Function and organization in dysgenic cortex

Cerebral dysgenesis is a subject of interest because of its relationship to cerebral development and dysfunction and to epilepsy. The authors present a detailed study of a 16-year-old boy who underwent surgery for a severe seizure disorder. This patient had dysgenesis of the right hemisphere, which was composed of a giant central frontoparietal nodular gray matter heterotopia with overlying large islands of cortical dysplasia around a displaced central fissure.
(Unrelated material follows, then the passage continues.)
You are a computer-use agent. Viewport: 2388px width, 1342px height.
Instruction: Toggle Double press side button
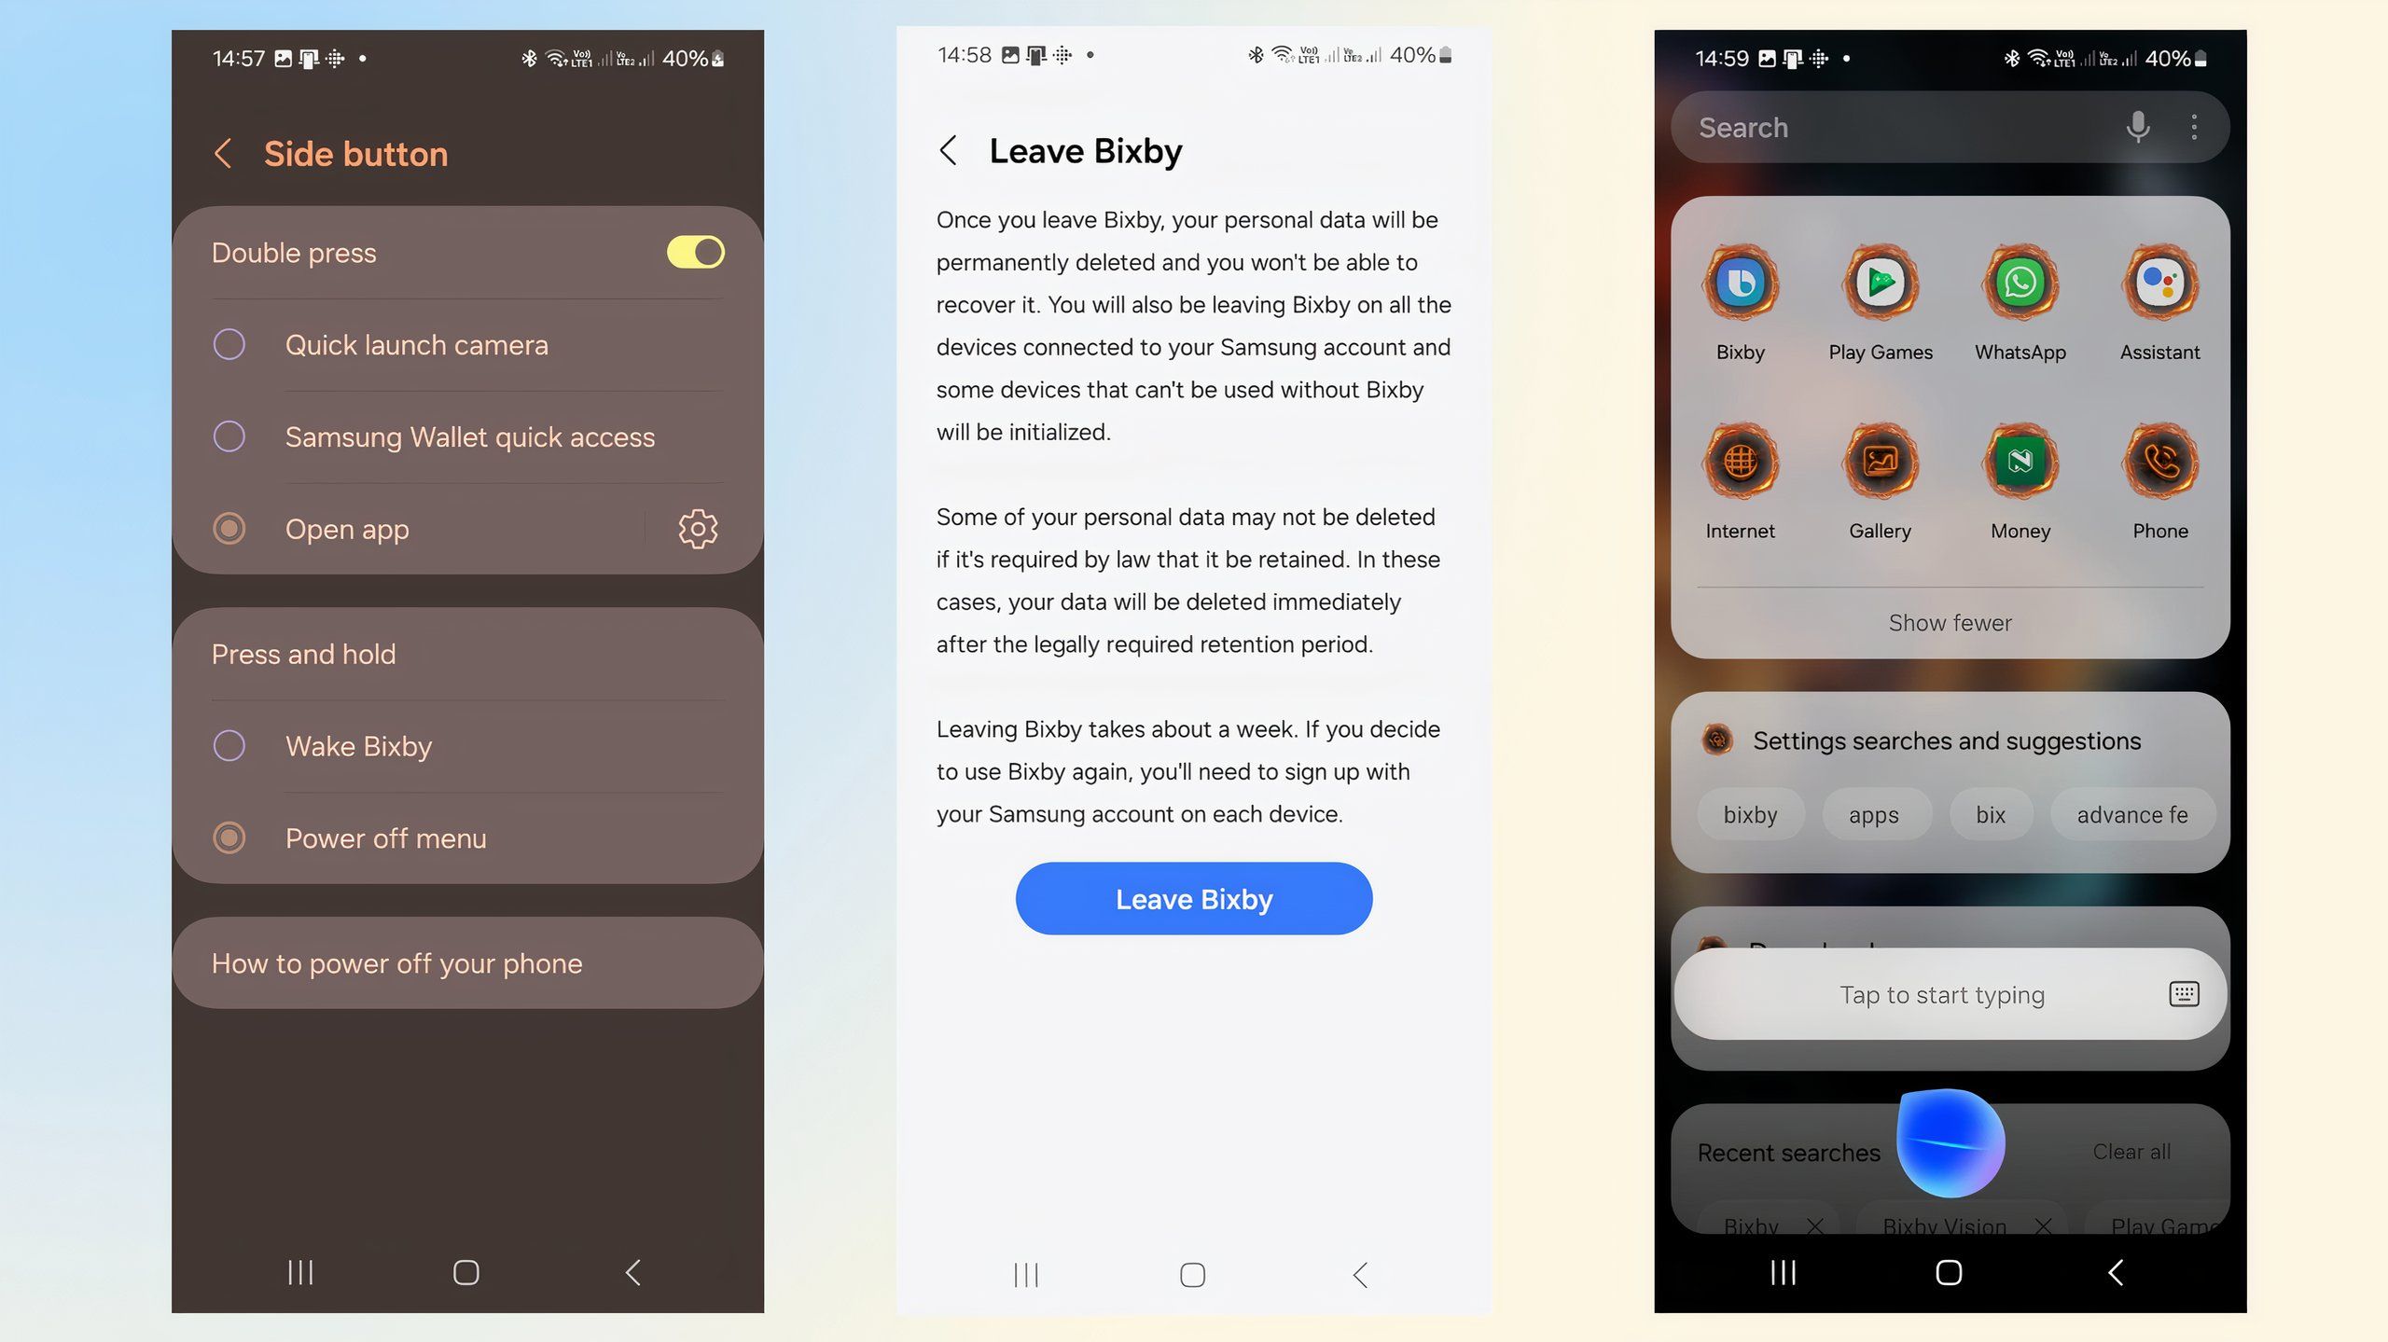point(695,253)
Exceptional insight into the function, biochemistry, electrophysiology, and histological structure of this lesion was obtained from neurological studies that revealed complementary information: magnetic resonance (MR) imaging, [(18)]fluoro-2-deoxy-D-glucose positron emission tomography (PET), functional PET scanning, proton MR spectroscopic (H-1-MRS) imaging, intraoperative cortical mapping and electrocorticography, in vitro electrophysiology, and immunocytochemistry. These studies demonstrated compensatory cortical reorganization and showed that large areas of heterotopia and cortical dysplasia in the central area may retain normal motor and sensory function despite strikingly altered cytoarchitectonic organization and neuronal metabolism. Such lesions necessitate appropriate functional imaging studies prior to surgery and cortical mapping to avoid creating neurological deficits. Integrated studies, such as PET, H-1-MRS imaging, cortical mapping, immunocytochemistry, and electrophysiology may provide information on the function of developmental disorders of cerebral organization.